I'm hitting this, when trying to convert the 20090306 Wikipedia export to a line file:

{code}
Exception in thread "Thread-0" java.lang.ArrayIndexOutOfBoundsException: 2048
	at org.apache.xerces.impl.io.UTF8Reader.read(Unknown Source)
	at org.apache.xerces.impl.XMLEntityScanner.load(Unknown Source)
	at org.apache.xerces.impl.XMLEntityScanner.scanContent(Unknown Source)
	at org.apache.xerces.impl.XMLDocumentFragmentScannerImpl.scanContent(Unknown Source)
	at org.apache.xerces.impl.XMLDocumentFragmentScannerImpl$FragmentContentDispatcher.dispatch(Unknown Source)
	at org.apache.xerces.impl.XMLDocumentFragmentScannerImpl.scanDocument(Unknown Source)
	at org.apache.xerces.parsers.XML11Configuration.parse(Unknown Source)
	at org.apache.xerces.parsers.XML11Configuration.parse(Unknown Source)
	at org.apache.xerces.parsers.XMLParser.parse(Unknown Source)
	at org.apache.xerces.parsers.AbstractSAXParser.parse(Unknown Source)
	at org.apache.lucene.benchmark.byTask.feeds.EnwikiDocMaker$Parser.run(EnwikiDocMaker.java:77)
	at java.lang.Thread.run(Thread.java:619)
{code}

>From this:

  http://marc.info/?l=xerces-j-user&m=120452263925040&w=2

It sounds likely an upgrade to xerces 2.9.1 will fix it.  I'm testing it now... if it fixes the issue, I'll commit the upgrade to contrib/benchmark.
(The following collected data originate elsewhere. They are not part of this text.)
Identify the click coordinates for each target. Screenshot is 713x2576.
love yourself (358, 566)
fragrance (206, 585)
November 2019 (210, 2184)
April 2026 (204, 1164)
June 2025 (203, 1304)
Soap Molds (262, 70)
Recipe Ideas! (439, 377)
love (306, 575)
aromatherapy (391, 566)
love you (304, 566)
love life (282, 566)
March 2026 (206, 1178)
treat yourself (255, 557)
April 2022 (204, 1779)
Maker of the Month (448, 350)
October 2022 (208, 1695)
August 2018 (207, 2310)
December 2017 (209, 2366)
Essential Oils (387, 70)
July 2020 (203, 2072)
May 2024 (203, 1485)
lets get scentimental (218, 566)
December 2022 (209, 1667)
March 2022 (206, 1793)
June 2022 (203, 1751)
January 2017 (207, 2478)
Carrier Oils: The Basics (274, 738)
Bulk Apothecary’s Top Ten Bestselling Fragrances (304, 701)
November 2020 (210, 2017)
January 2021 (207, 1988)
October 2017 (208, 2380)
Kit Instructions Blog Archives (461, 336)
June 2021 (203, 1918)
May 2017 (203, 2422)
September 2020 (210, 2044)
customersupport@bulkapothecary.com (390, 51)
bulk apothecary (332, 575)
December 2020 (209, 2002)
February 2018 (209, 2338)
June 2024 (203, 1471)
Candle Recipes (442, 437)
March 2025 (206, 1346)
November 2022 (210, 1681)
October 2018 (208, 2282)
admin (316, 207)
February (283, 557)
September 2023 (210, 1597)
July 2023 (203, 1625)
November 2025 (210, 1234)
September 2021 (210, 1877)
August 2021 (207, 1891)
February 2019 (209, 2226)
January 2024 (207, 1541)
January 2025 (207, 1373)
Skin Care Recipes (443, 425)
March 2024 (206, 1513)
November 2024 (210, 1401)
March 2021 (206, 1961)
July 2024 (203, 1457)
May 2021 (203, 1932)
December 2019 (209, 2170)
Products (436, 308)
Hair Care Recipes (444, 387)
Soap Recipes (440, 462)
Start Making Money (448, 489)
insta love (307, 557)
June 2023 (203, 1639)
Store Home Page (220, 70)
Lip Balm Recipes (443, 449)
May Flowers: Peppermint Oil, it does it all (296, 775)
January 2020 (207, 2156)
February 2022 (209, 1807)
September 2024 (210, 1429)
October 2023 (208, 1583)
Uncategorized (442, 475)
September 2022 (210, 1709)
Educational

> Enable bzip compression in benchmark
> ------------------------------------
>
>                 Key: LUCENE-1591
>                 URL: https://issues.apache.org/jira/browse/LUCENE-1591
>             Project: Lucene - Java
>          Issue Type: Improvement
>          Components: contrib/benchmark
>            Reporter: Shai Erera
>             Fix For: 2.9
>
>
> bzip compression can aid the benchmark package by not requiring extracting bzip files (such as enwiki) in order to index them. The plan is to add a config parameter bzip.compression=true/false and in the relevant tasks either decompress the input file or compress the output file using the bzip streams.
> It will add a dependency on ant.jar which contains two classes similar to GZIPOutputStream and GZIPInputStream which compress/decompress files using the bzip algorithm.
> bzip is known to be superior in its compression performance to the gzip algorithm (~20% better compression), although it does the compression/decompression a bit slower.
> I wil post a patch which adds this parameter and implement it in LineDocMaker, EnwikiDocMaker and WriteLineDoc task. Maybe even add the capability to DocMaker or some of the super classes, so it can be inherited by all sub-classes.

-- 
This message is automatically generated by JIRA.
-
You can reply to this email to add a comment to the issue online.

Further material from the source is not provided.